WASHINGTON - United States consumer prices moved up a bit less than expected last month.

The number of new housing units on which work started, meanwhile, fell to the lowest in 17 years. leaving the Federal Reserve some room to lower interest rates to ward off a housing- led slowdown.

The Commerce Department said yesterday that housing starts dropped 11.9 per cent to an annual rate of 947,000 units, the slowest pace since March 1991 and well below the 1.02 million units expected by economists.

“These housing starts suggest that the pace of decline is intensifying, which is the last thing the US economy needs right now,” said Mr Stephen Malyon, senior currency strategist at Scotia Capital in Toronto.

Separately, the Labour Department said consumer prices rose 0.3 per cent last month, slightly less than expected, after a flat reading in February.

Stripping out food and energy, core prices, which also held steady in February, moved up an even milder 0.2 per cent, restrained by a big drop in the cost of clothing.

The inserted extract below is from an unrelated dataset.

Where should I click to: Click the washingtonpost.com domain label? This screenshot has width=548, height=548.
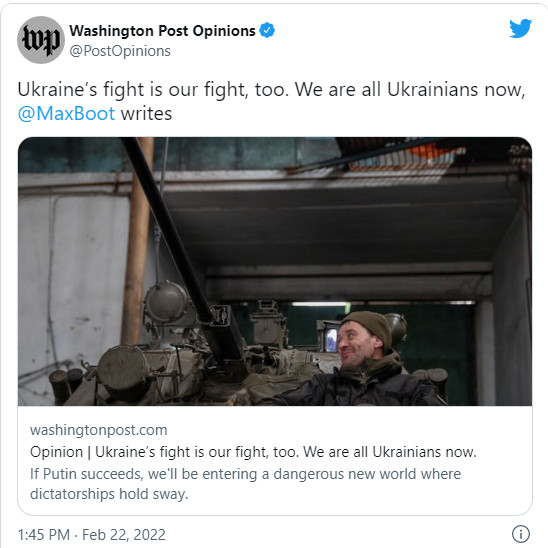pyautogui.click(x=99, y=430)
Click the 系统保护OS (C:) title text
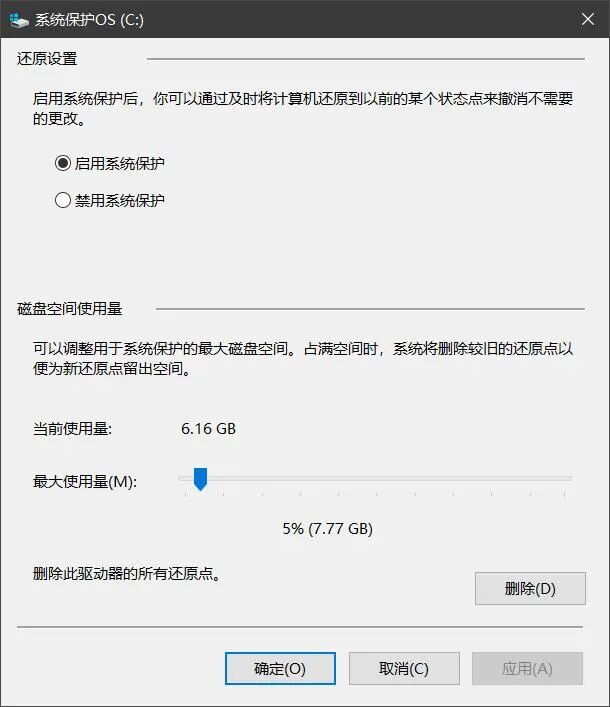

US stock prices shot up at the open yesterday, as investors saw the price data as leaving more room for the central bank to keep cutting interest rates to try to spur a slowing economy.

After two hours of trading, the Dow Jones Industrial Average was up 179.78 points to 12,542.25.

The Fed has lowered benchmark borrowing costs by three percentage points since mid-September last year, trying to ward off spreading weakness from the deep housing downturn and a related drying up of credit.

The report on consumer prices showed rising energy costs continuing to exert upward pressure on overall inflation.

Energy prices shot up 1.9 per cent last month. The cost of petrol, which hit record highs during the month, rose 1.3 per cent.

Year on year, consumer prices were up a sharp 4 per cent on the back of surging energy costs.